Dicho así, llega el momento de plantearse si el arte desaparecerá bajo la influencia de la IA o si, como pudiera pasarnos, habría un post arte o sea un sucedáneo que no depende de los seres humanos, hecho quizás para el consumo, pero totalmente desvalorizado bajo los paradigmas de hoy. La contradicción entre las fuerzas productivas y la forma de apropiación de estas fuerzas marca la naturaleza de estas expresiones emergentes. Si la IA resulta capaz de escribir series, novelas, cuentos, ¿qué pasará con la literatura y cómo serán vistos los autores de hoy y de ayer? Un video de los más consultados en la red YouTube es el de un realizador de cine alemán que usó la herramienta para crear una saga llamada Salt (en inglés, sal).
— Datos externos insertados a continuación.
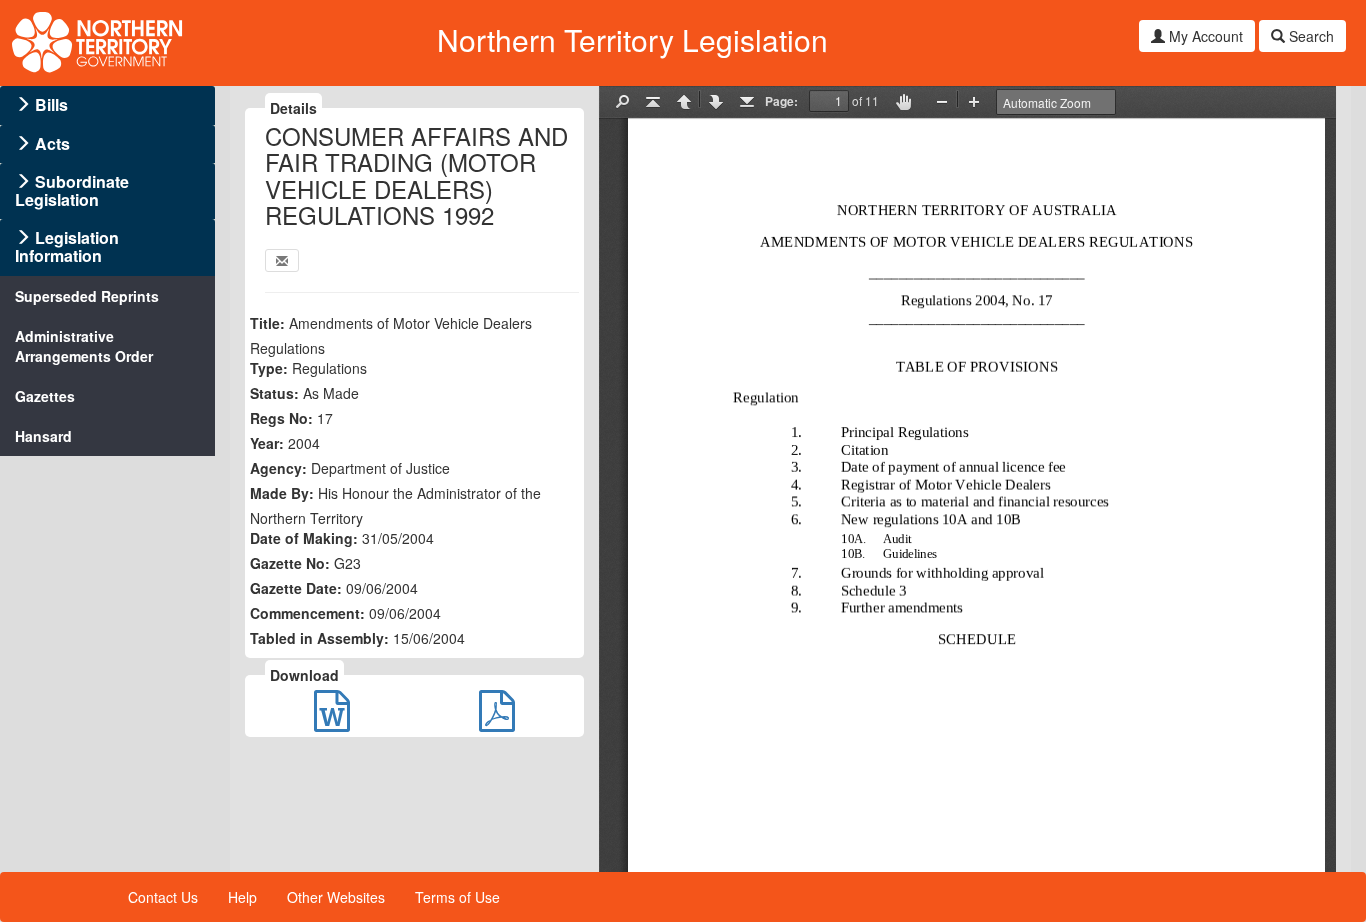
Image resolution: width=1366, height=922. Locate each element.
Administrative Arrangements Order (84, 346)
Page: (781, 101)
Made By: (282, 493)
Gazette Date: (296, 588)
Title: (267, 323)
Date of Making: (304, 538)
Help (242, 897)
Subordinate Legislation (72, 190)
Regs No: (281, 418)
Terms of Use (457, 897)
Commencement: (307, 613)
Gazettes (45, 396)
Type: (269, 368)
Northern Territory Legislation (632, 39)
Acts (52, 143)
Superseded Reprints (87, 296)
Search (1309, 36)
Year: (267, 443)
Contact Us (163, 897)
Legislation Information (67, 246)
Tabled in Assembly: (319, 638)
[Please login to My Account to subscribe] (282, 260)
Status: (274, 393)
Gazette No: (290, 563)
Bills (51, 104)
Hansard (43, 436)
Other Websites (336, 897)
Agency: (278, 468)
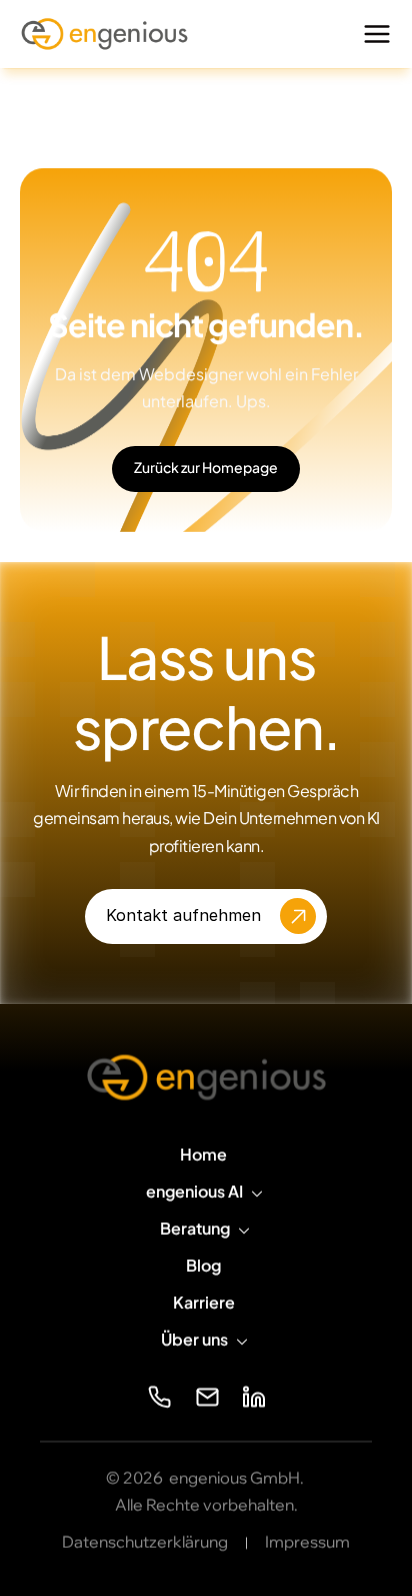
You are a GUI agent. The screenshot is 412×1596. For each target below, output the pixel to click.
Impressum (307, 1542)
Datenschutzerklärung (145, 1542)
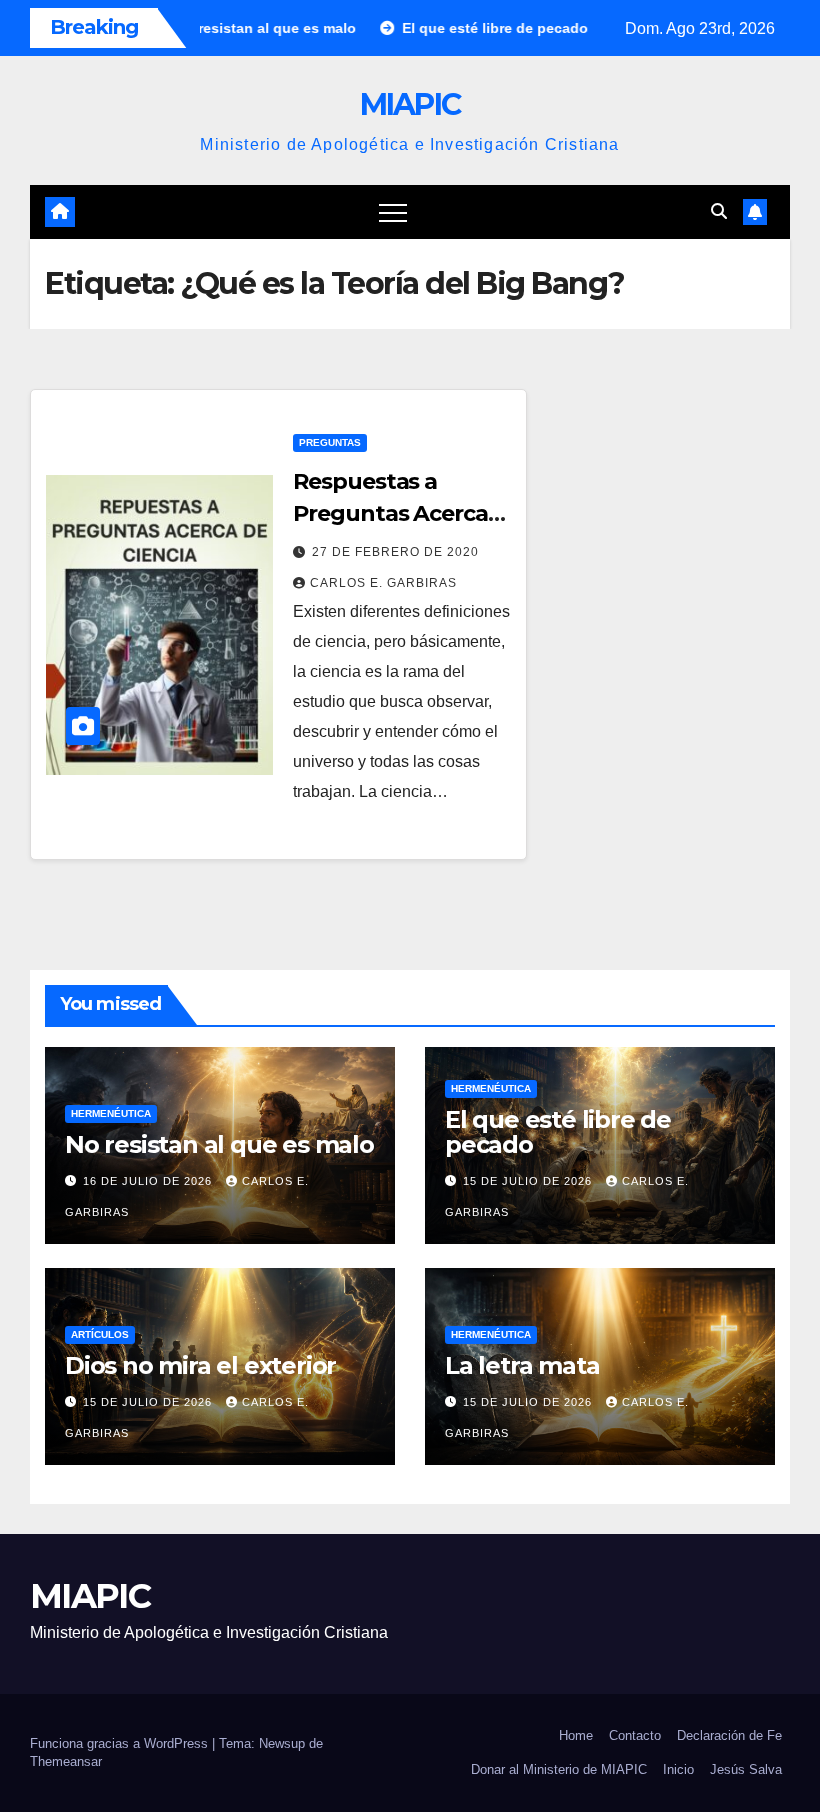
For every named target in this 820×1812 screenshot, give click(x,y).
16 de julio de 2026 (149, 1181)
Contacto (635, 1735)
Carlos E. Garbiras (383, 583)
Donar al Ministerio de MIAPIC (559, 1769)
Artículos (100, 1334)
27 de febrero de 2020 (395, 552)
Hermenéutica (111, 1113)
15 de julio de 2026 (529, 1181)
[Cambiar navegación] (393, 212)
Lo bueno de esta experiencia creativa es que el impulsor de los guiones no usa otra cosa que la propia IA, aun así, abrió la posibilidad de que los usuarios participen en la concreción del producto que se fue modificando creativamente mediante un ejercicio de democracia. El experimento funcionó en buena medida y posee un valor. Replantea la naturaleza de las creaciones y abre un camino para nuevas lógicas. Esa producción cinematográfica posee su entidad propia, ¿significa que podrá terminar el cine como lo conocemos?
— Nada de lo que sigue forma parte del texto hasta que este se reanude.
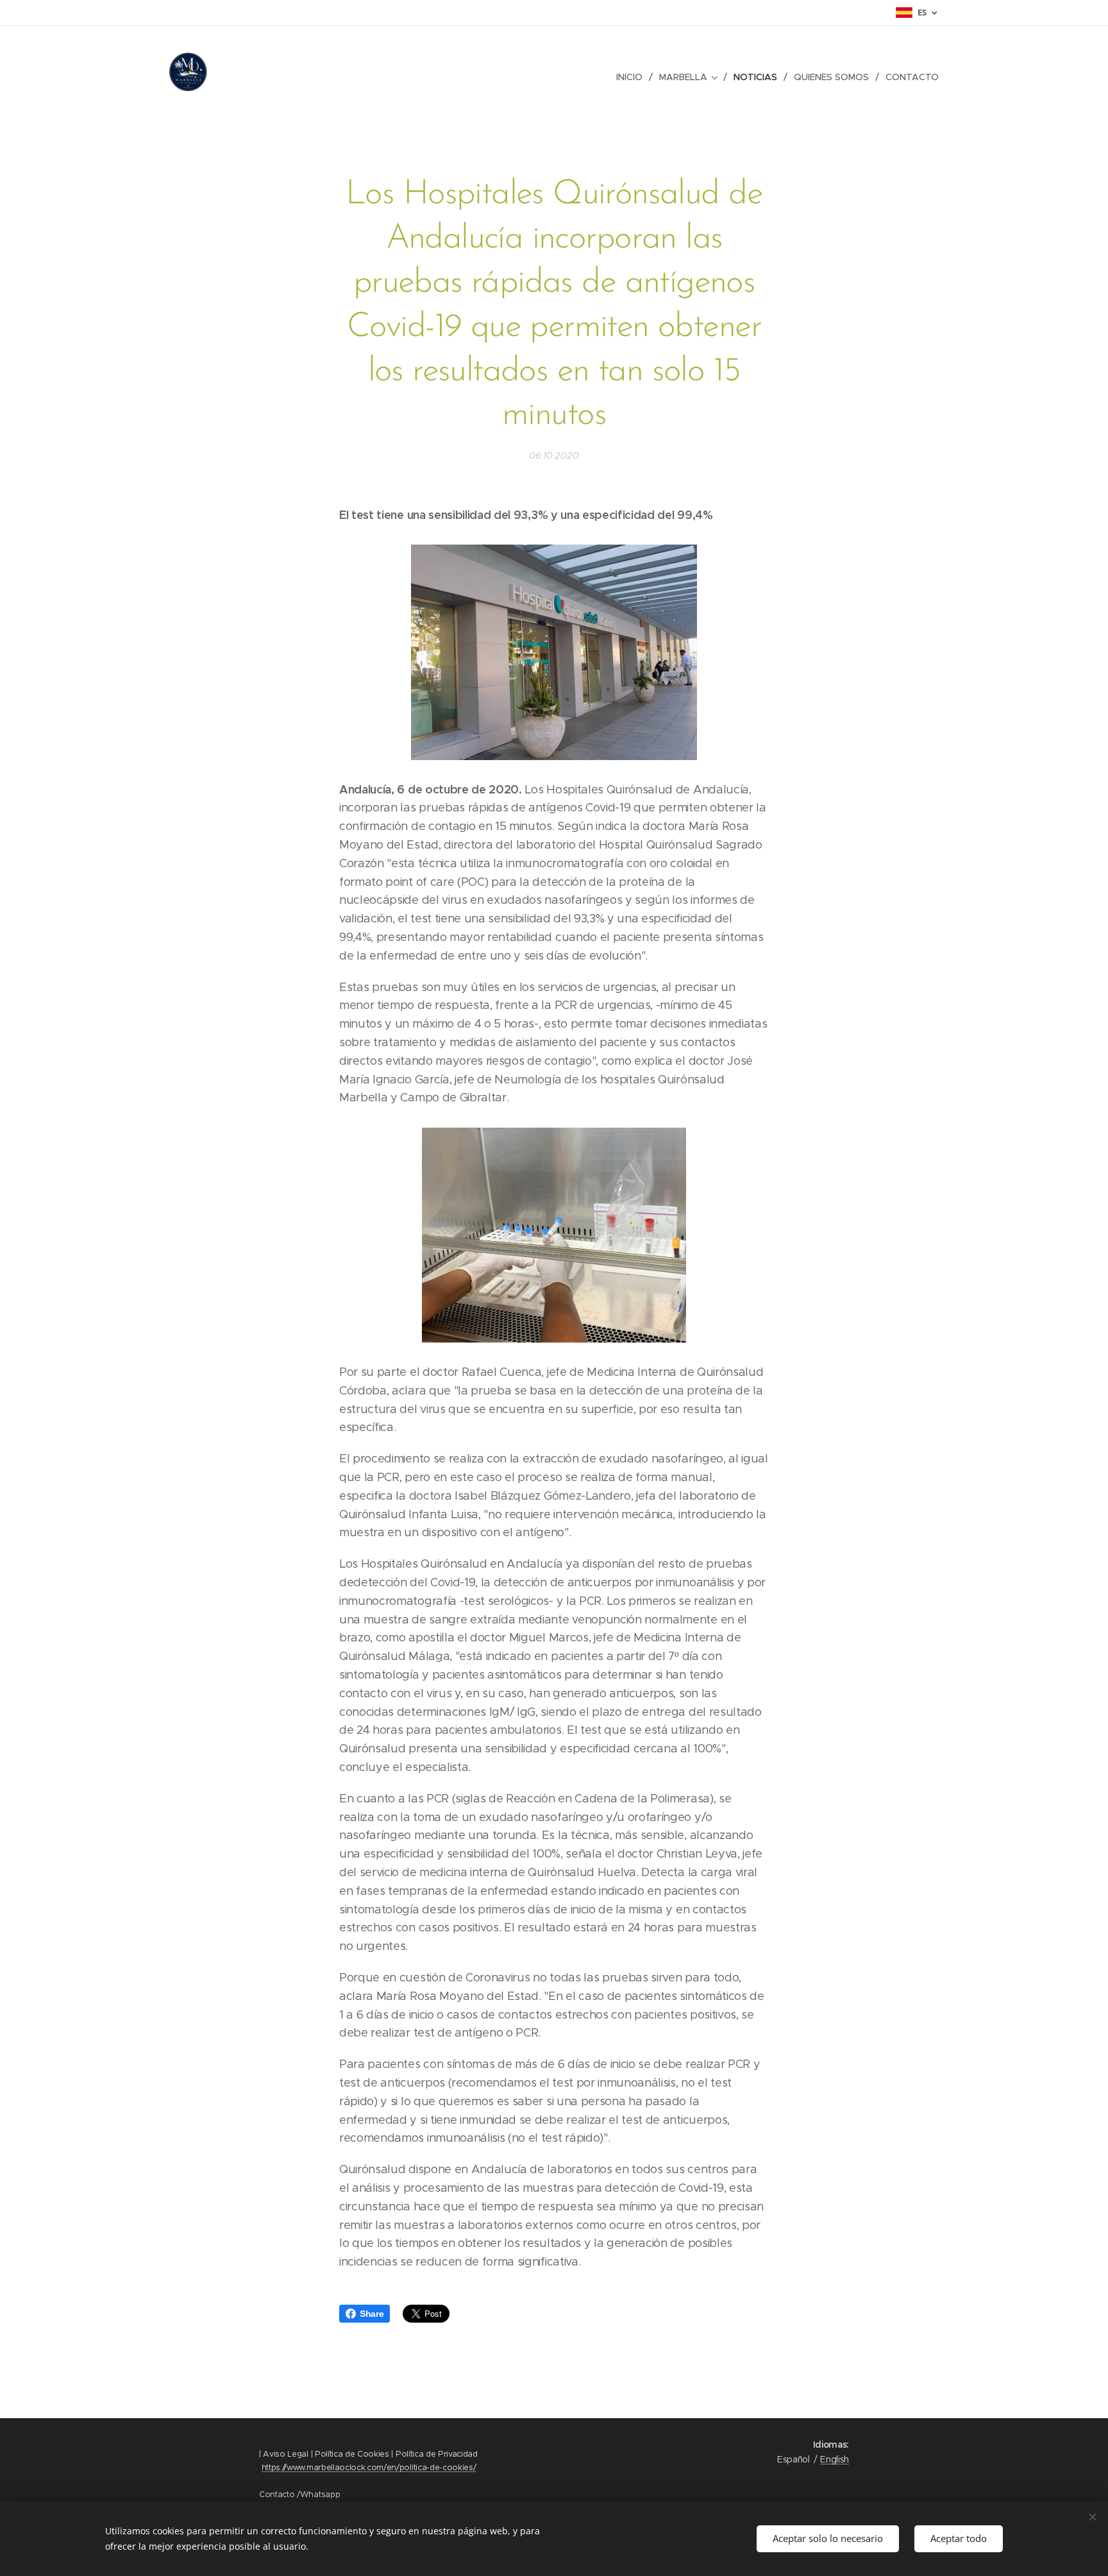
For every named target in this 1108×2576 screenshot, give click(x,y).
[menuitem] (633, 77)
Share (371, 2314)
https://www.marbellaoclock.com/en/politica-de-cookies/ (369, 2467)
Más allá de Salt con su mundo distópico que se hace con los remiendos de los públicos y a partir de la recreación de las grandes producciones; el alma humana con sus complejidades no puede ser imitada totalmente por la máquina. Más aún, lo que se espera si la IA logra acaparar los procesos es el silenciamiento de esa voz interior de los creadores y que en la poesía se manifiesta a partir del sujeto lírico. Evitar que la automatización del mercado se adueñe de todo pasa por la comprensión de que no se está debatiendo meramente acerca de derechos de autor, sino sobre la cualidad conceptual del mundo estético, la libertad de pensamiento y el acceso a la belleza como un bien común para toda la humanidad. Un mundo donde la gente es separada de los procesos de creatividad no puede decirse justo. El arte no solo es la pieza, sino su génesis, evolución y apropiación, su consumo. En este sentido, la IA aplana la concepción de obra abierta y la cierra a los estamentos deconstructivos, así transforma el producto en algo diferente de lo humano y por ende con altos ribetes de alienación. En la base se debe analizar esto como un resultado de la reproducción simbólica de las relaciones de producción material.
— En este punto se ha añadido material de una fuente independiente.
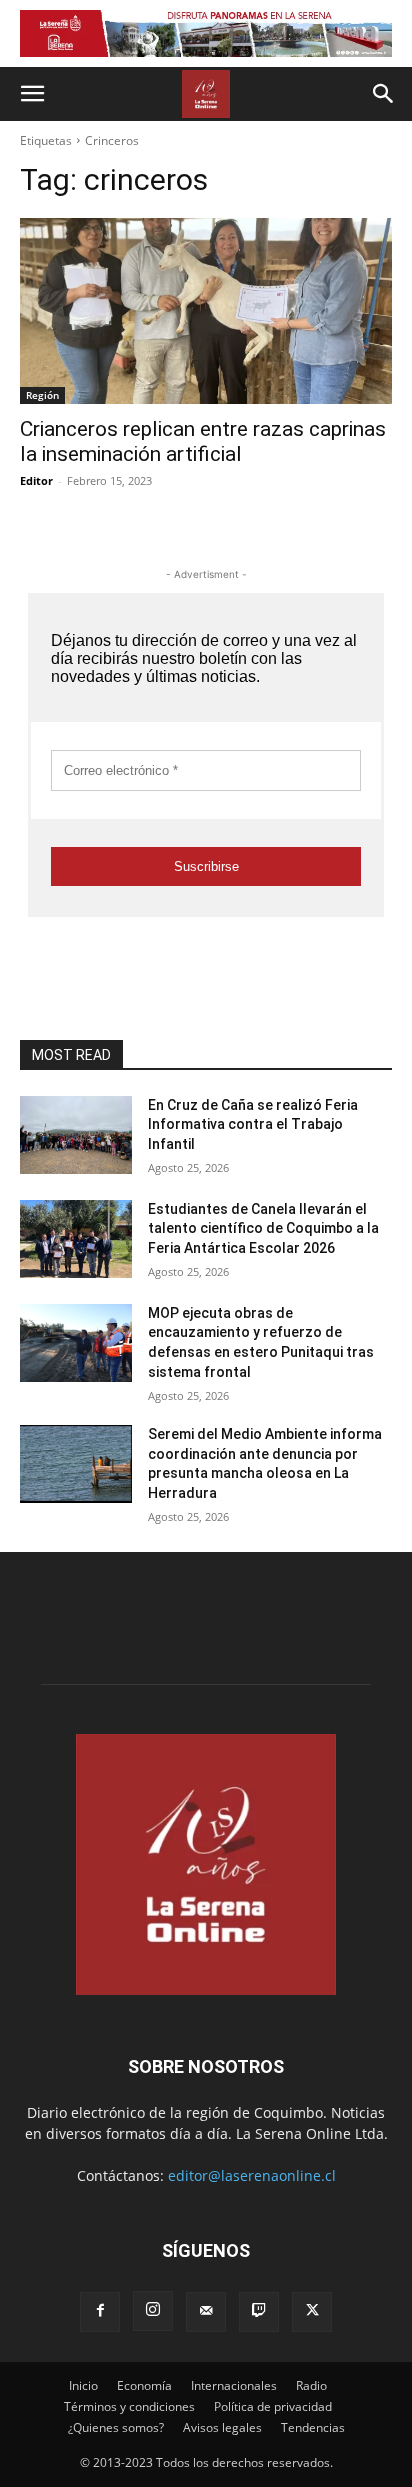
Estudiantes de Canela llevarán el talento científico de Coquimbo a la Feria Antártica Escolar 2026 (263, 1228)
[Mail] (206, 2312)
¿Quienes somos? (116, 2427)
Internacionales (234, 2385)
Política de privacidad (273, 2406)
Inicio (83, 2385)
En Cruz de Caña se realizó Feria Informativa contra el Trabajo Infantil (253, 1124)
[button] (32, 94)
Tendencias (313, 2427)
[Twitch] (259, 2312)
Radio (311, 2385)
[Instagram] (153, 2311)
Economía (144, 2385)
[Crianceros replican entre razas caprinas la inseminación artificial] (206, 311)
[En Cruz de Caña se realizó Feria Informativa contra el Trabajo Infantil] (76, 1135)
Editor (36, 480)
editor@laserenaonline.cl (252, 2175)
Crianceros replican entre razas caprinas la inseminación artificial (203, 441)
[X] (312, 2312)
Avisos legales (222, 2427)
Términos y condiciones (129, 2406)
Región (42, 395)
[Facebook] (100, 2312)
“La narrativa de que la tecnología por sí misma va a emancipar a la humanidad ya está refutada, las fuerzas productivas y reproductivas requieren de una libertad que no se encuentra en el discurso, sino con la realidad contradictoria”.

La IA pudiera potenciar a la humanidad, si no fuera porque quienes la conciben ven a los consumidores solo como eso, sin que les interese la subjetividad en su más amplio concepto. La apertura de los códigos de estas aplicaciones y la transformación desde paradigmas democráticos desligados de la mercadotecnia pudieran ser pasos favorables en la desalienación. Pero no es concebible que un panorama así esté cerca. Lo que hemos observado en cuanto al arte opera por sustitución de la mano de obra (el artista) y por ende tiende a la automatización. La famosa escena de la película Tiempos modernos de Charlie Chaplin pareciera una premonición temprana. La máquina, no obstante, no representa en sí misma una postura clasista. Habrá que permitir que ese debate vaya más allá de los intereses de cada sector y que las cuestiones realmente de contenido se adentren en los espacios contradictorios de una conversación pendiente, determinante y de la cual tendremos que estar al tanto.